Uma limitação do SWA é que ele requer um cronograma para determinar quando começar a coletar pesos. Se a coleta começar muito cedo, a média pode ser dominada por pesos subótimos; se começar tarde demais, os benefícios diminuem. No entanto, na prática, uma regra simples é começar a coletar após a taxa de aprendizado ter decaído para um valor baixo.
Considerações Práticas
Implementar o SWA é direto. A maioria dos frameworks de aprendizado profundo, como PyTorch e TensorFlow, fornece utilitários ou exemplos para o SWA. Os principais passos são: (1) treinar o modelo com um cronograma padrão, (2) continuar o treinamento com uma taxa de aprendizado constante ou cíclica, (3) coletar pesos em intervalos, (4) calcular a média móvel e (5) recalcular as estatísticas de normalização em lote.
O SWA demonstrou ser robusto às escolhas de hiperparâmetros. A taxa de aprendizado para a segunda fase é tipicamente definida como o valor mínimo do cronograma inicial ou uma pequena constante. A frequência de coleta de pesos pode ser a cada época ou a cada poucas centenas de iterações. Na prática, coletar pesos por 5 a 20 épocas é frequentemente suficiente.
Impacto e Recepção
A introdução do SWA teve um impacto significativo na comunidade de aprendizado profundo. Ele forneceu um método simples, porém eficaz, para melhorar a generalização sem custo computacional adicional durante a inferência. O artigo foi amplamente citado e inspirou inúmeros trabalhos subsequentes sobre média de pesos e mínimos planos. O SWA é agora uma técnica padrão em muitos pipelines de treinamento, especialmente em pesquisa acadêmica e competições.
O SWA também influenciou o desenvolvimento de outros métodos de média, como a Média Móvel Exponencial (EMA), que é comumente usada no treinamento de modelos generativos e grandes modelos de linguagem. A EMA é uma variante que dá mais peso aos pesos recentes e é frequentemente usada na prática devido à sua simplicidade e eficácia. O SWA e a EMA são complementares, e alguns frameworks permitem alternar entre eles.
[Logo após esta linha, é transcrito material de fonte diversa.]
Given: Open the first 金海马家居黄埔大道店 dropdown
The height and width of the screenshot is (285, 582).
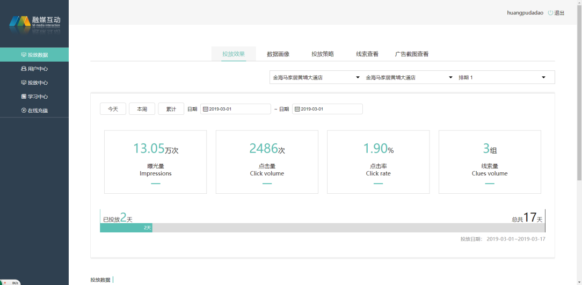Looking at the screenshot, I should [316, 78].
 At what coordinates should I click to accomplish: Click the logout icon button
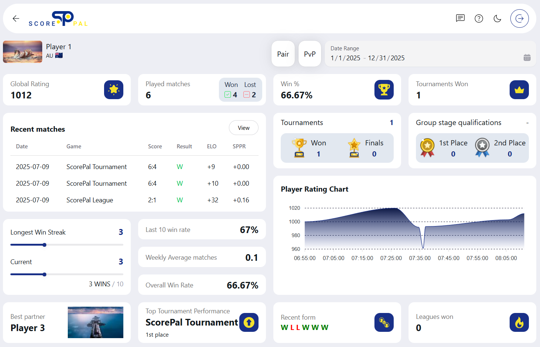pyautogui.click(x=519, y=18)
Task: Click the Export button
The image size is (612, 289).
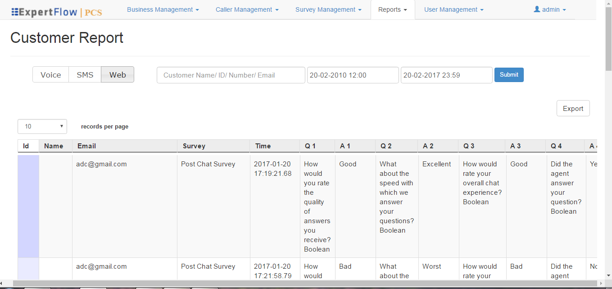Action: (573, 108)
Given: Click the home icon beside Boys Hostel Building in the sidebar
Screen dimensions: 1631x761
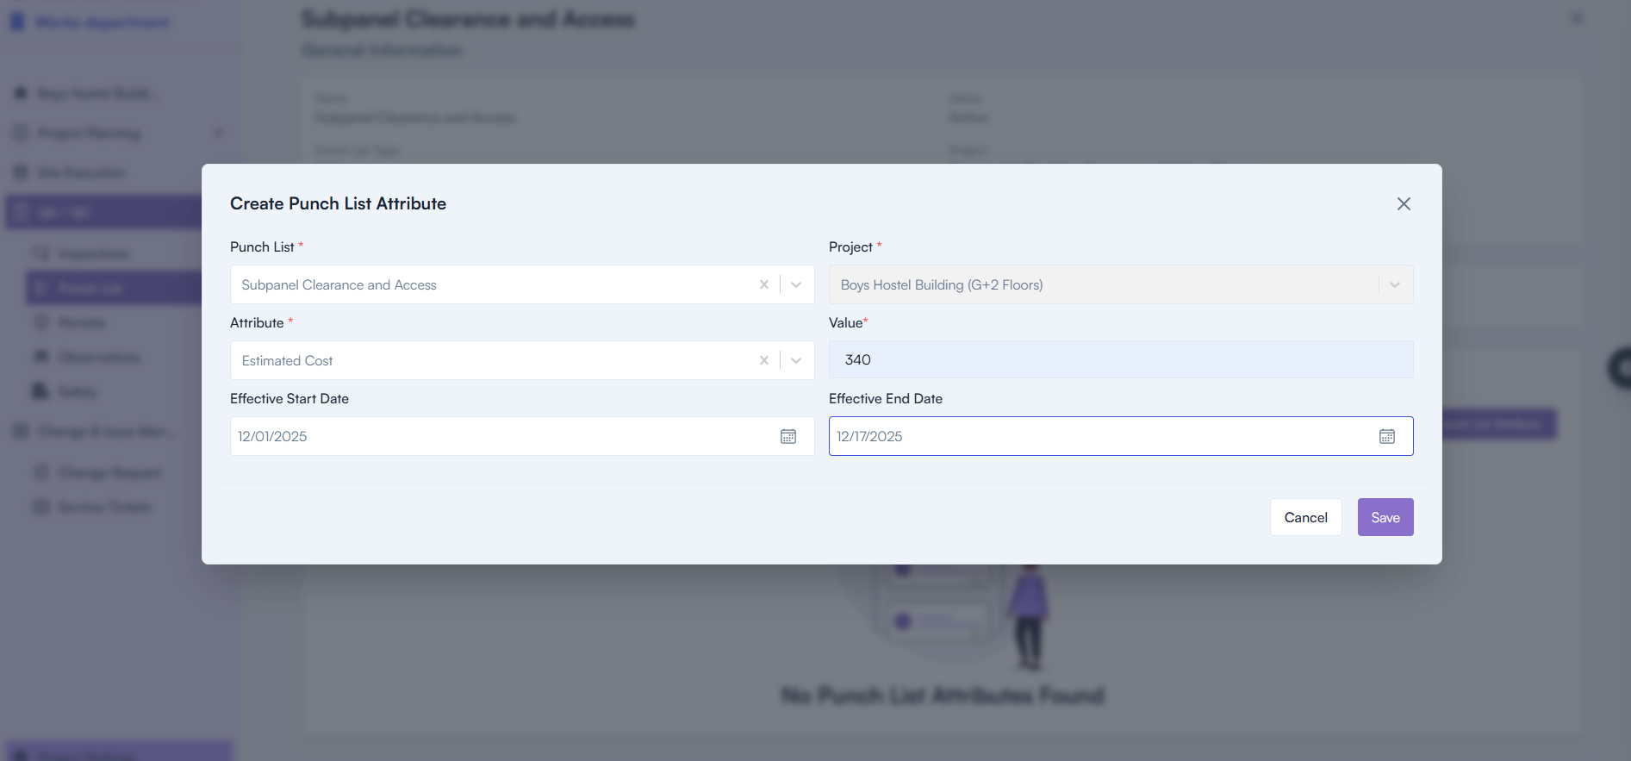Looking at the screenshot, I should [x=21, y=93].
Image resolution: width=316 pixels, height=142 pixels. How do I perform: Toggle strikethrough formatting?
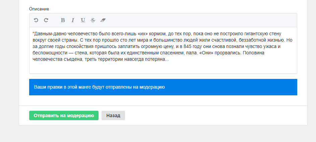(x=93, y=20)
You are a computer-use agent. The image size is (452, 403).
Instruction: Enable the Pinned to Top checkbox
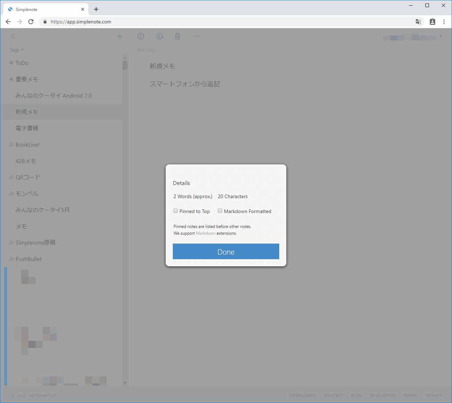176,211
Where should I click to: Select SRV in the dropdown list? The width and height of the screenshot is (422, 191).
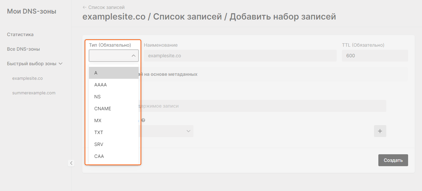click(113, 144)
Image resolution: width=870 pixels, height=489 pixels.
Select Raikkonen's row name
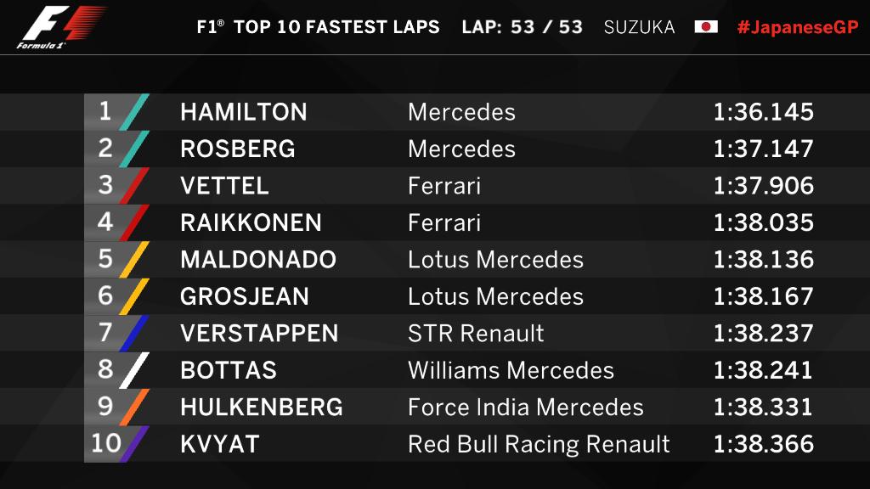[251, 222]
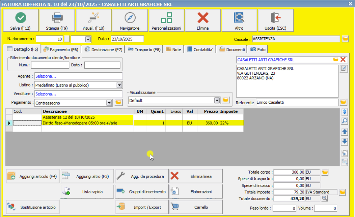Print document with Stampa (F9)
The width and height of the screenshot is (355, 217).
pyautogui.click(x=57, y=20)
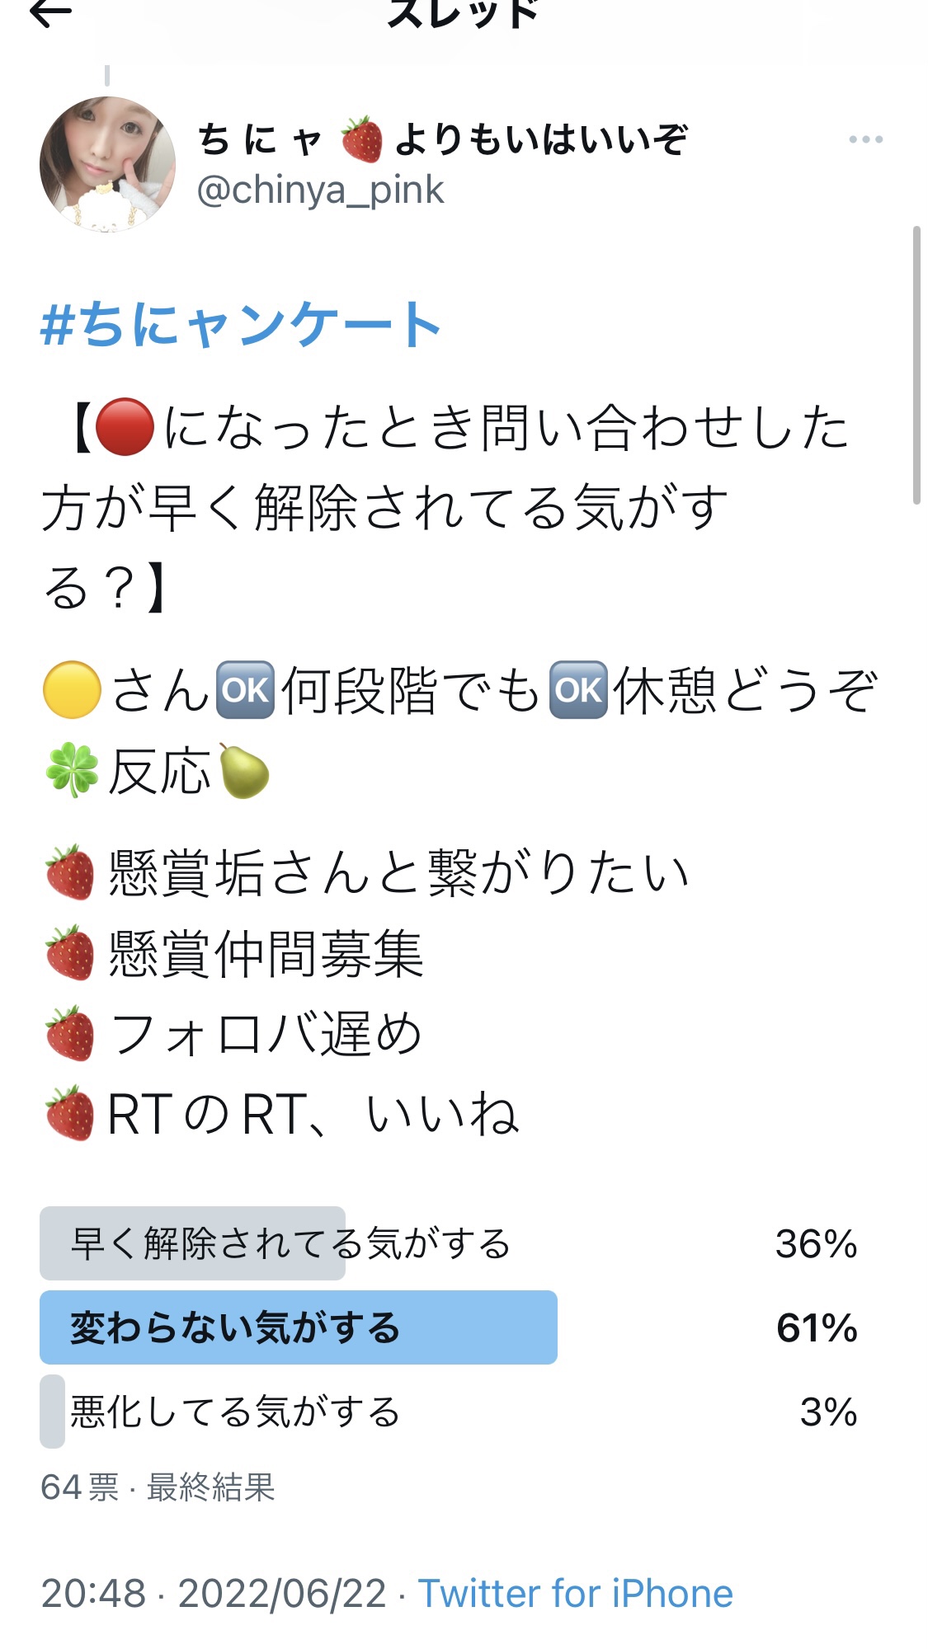The image size is (928, 1649).
Task: Click the yellow circle emoji
Action: pyautogui.click(x=72, y=690)
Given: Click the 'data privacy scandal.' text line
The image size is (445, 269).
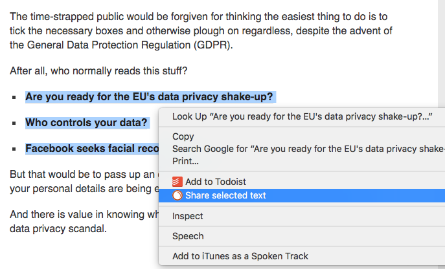Looking at the screenshot, I should tap(58, 229).
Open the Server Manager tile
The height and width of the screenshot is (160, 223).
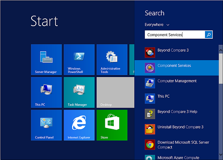pyautogui.click(x=46, y=60)
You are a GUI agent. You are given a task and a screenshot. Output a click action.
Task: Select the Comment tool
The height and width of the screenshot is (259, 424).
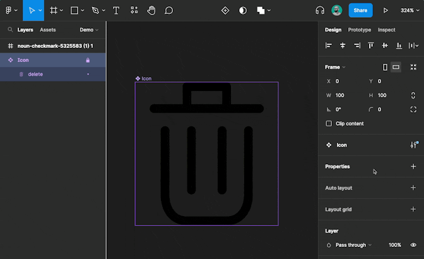pos(168,11)
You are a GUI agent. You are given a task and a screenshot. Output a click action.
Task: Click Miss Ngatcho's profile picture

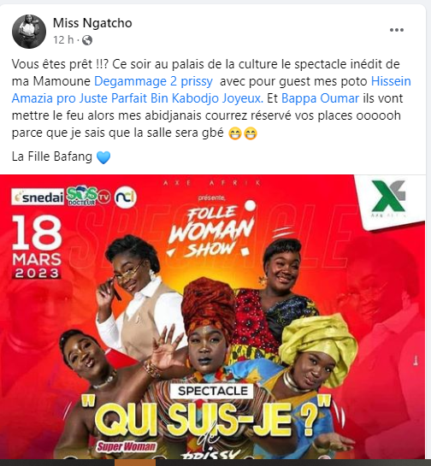[x=29, y=32]
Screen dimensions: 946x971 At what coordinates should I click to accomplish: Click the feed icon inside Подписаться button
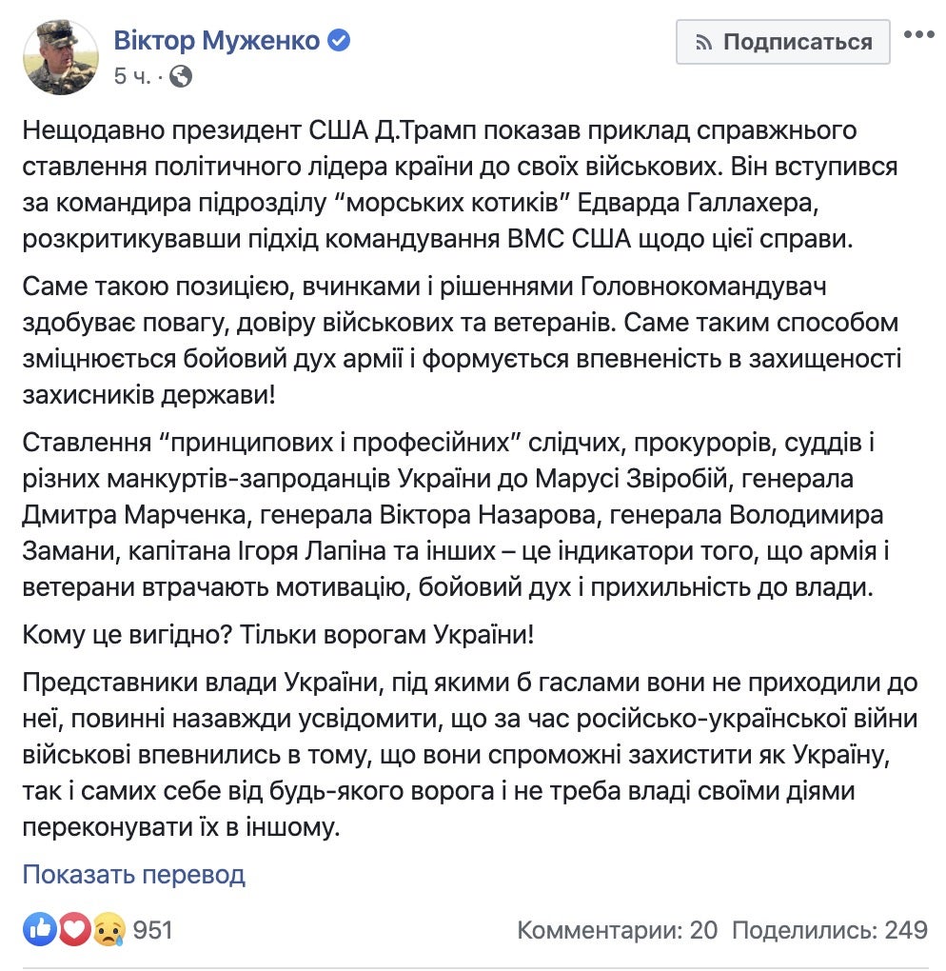point(703,42)
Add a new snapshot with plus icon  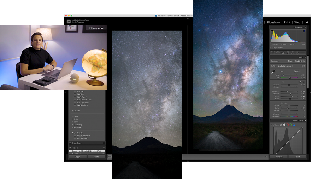(x=104, y=143)
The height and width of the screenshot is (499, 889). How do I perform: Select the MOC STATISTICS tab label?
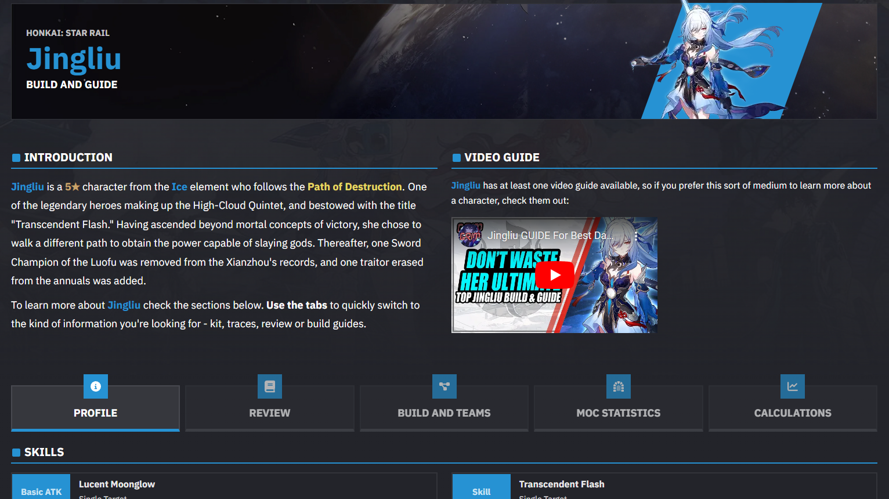(618, 413)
Limitações e Direções Futuras
Apesar de seus benefícios, o SWA tem limitações. Ele assume que a paisagem de perda é relativamente suave e que calcular a média dos pesos é significativo, o que pode não valer para todas as arquiteturas ou tarefas. Por exemplo, modelos com normalização em lote exigem manuseio cuidadoso, e modelos com espaços de parâmetros complexos (por exemplo, redes recorrentes) podem não se beneficiar tanto. Além disso, o SWA não fornece estimativas de incerteza, a menos que seja estendido (por exemplo, SWAG).
Direções futuras de pesquisa incluem o desenvolvimento de cronogramas de média adaptativos, a combinação do SWA com métodos bayesianos e a aplicação do SWA a novos domínios, como aprendizado por reforço e aprendizado federado. À medida que o aprendizado profundo continua a evoluir, técnicas de média de pesos como o SWA permanecem uma ferramenta fundamental para melhorar o desempenho e a confiabilidade do modelo.